If this quotation has been long, it will in many respects
prove instructive; for it not only affords a favourable specimen
of Mishnic teaching, but gives insight into the principles, the
reasoning, and the views of the Rabbis. At the outset, the saying
of Rabbi Simeon - which, however, we should remember, was spoken
nearly a century after the time when our Lord had been upon earth
- reminds us of His own words (Matt. vi. 26): "Behold the fowls
of the air: for they sow not, neither do they reap, nor gather
into barns; yet your heavenly Father feedeth them. Are ye not
much better than they?"
It would be a delightful thought, that our Lord had thus
availed Himself of the better thinking and higher feeling in
Israel; so to speak, polished the diamond and made it sparkle, as
He held it up in the light of the kingdom of God. For here also
it holds true, that the Saviour came not in any sense to
"destroy," but to "establish the law." All around the scene of
His earthly ministry the atmosphere was Jewish; and all that was
pure, true, and good in the nation's life, teaching, and sayings
He made His own. On every page of the gospels we come upon what
seems to waken the echoes of Jewish voices; sayings which remind
us of what we have heard among the sages of Israel.

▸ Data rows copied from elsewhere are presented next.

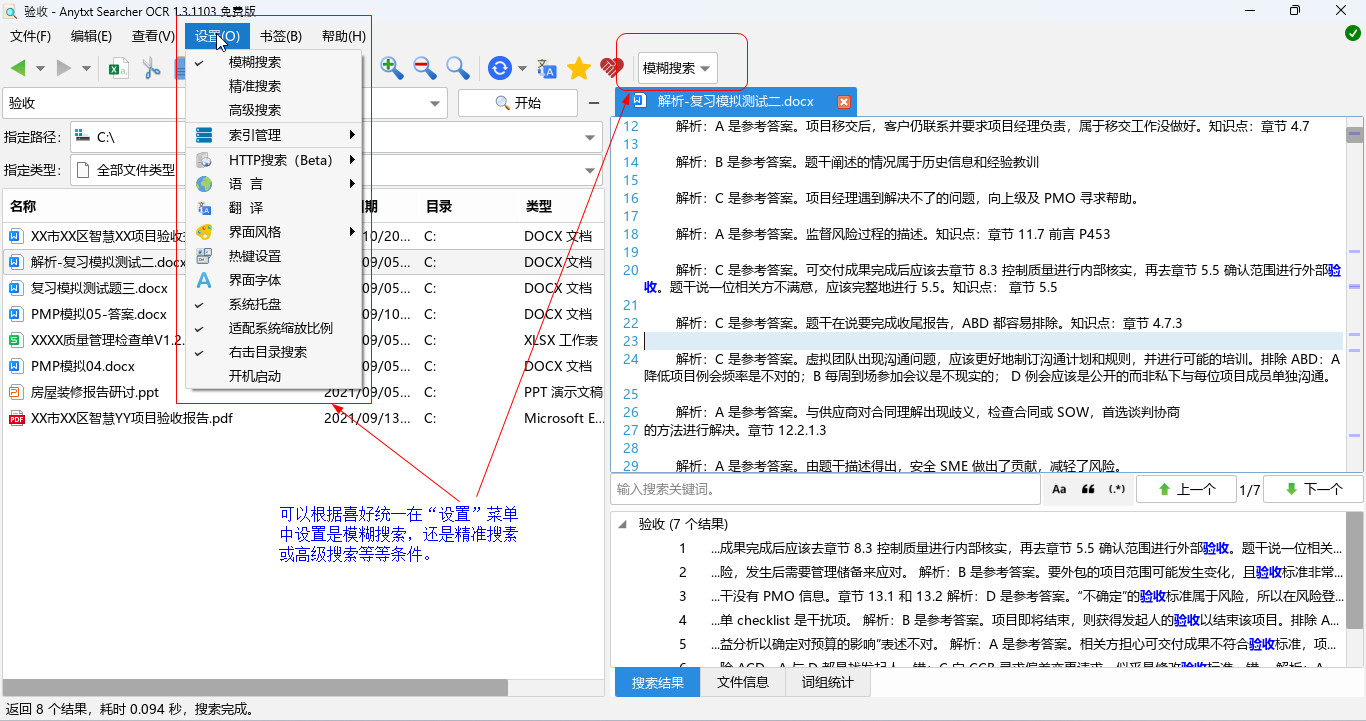The width and height of the screenshot is (1366, 721).
Task: Toggle case-sensitive Aa match in find bar
Action: pos(1060,489)
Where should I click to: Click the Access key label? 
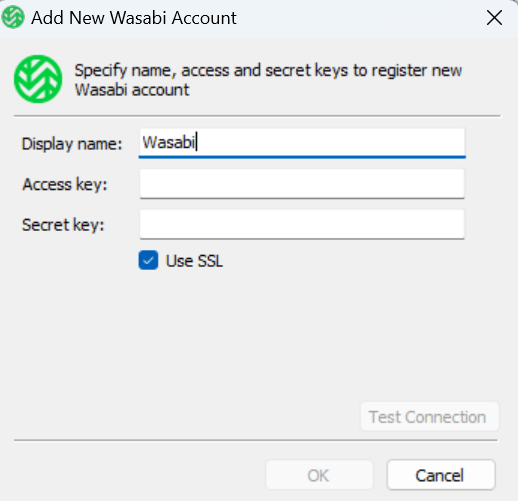coord(65,184)
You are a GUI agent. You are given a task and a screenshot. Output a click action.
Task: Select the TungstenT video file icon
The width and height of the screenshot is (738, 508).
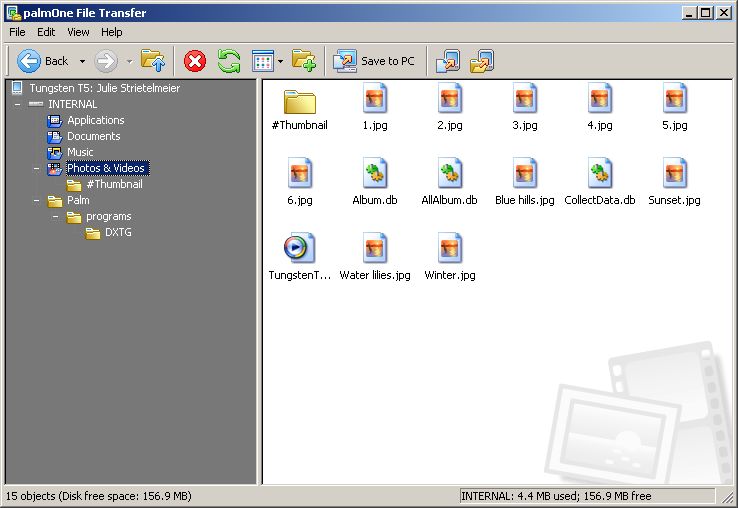tap(300, 248)
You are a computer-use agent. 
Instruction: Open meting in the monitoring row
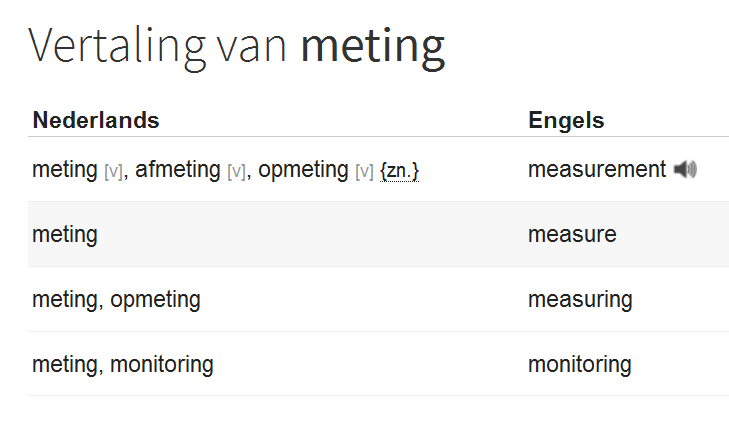[x=64, y=364]
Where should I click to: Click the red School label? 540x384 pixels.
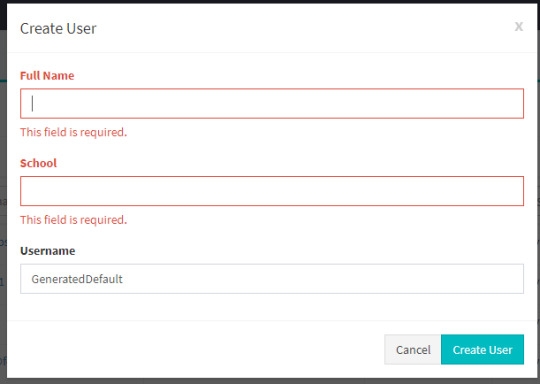point(38,163)
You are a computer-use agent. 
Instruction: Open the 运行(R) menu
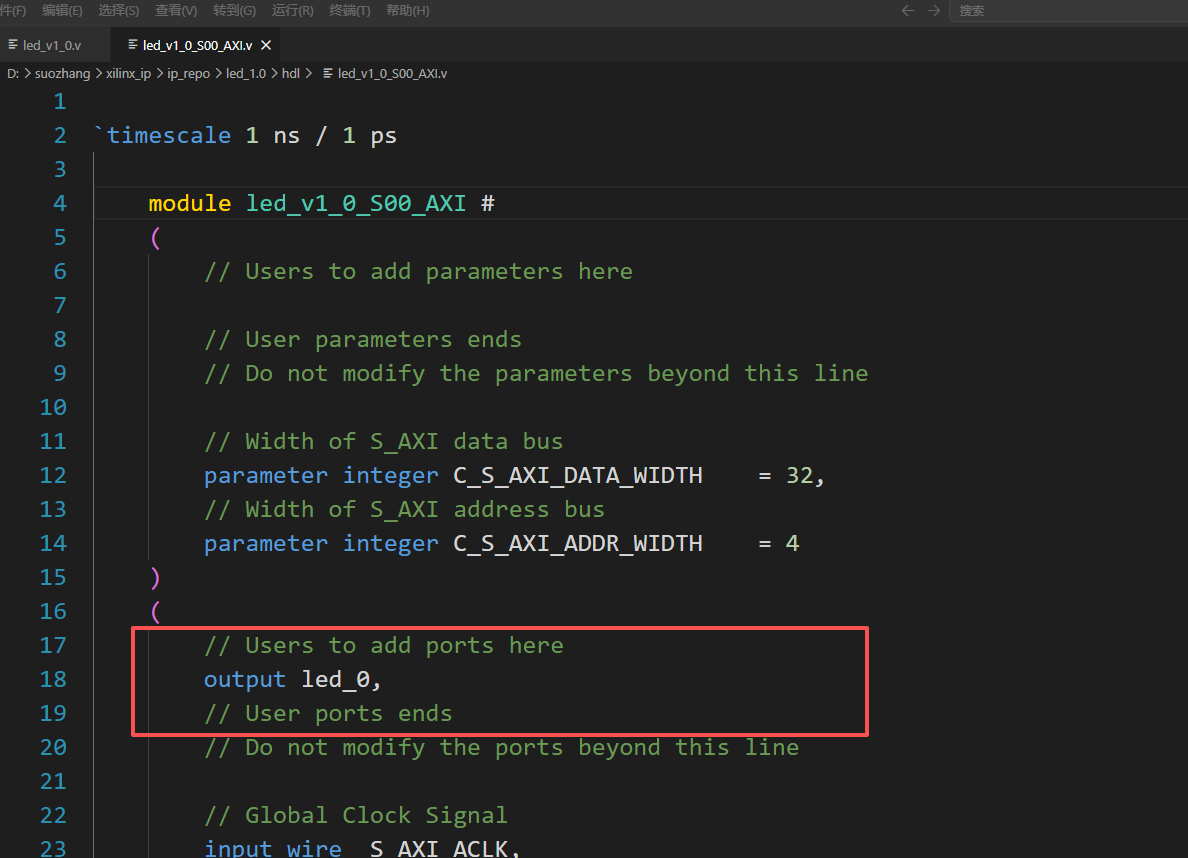(292, 11)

And this is
just what we should have expected, and what gives no small
confirmation of the trustworthiness of these narratives as the
record of what had really taken place. It is not a strange scene
upon which we are here introduced; nor among strange actors; nor
are the surroundings foreign. Throughout we have a life-picture
of the period, in which we recognise the speakers from the
sketches of them drawn elsewhere, and whose mode of speaking we
know from contemporary literature. The gospels could not have set
aside, they could not even have left out, the Jewish element.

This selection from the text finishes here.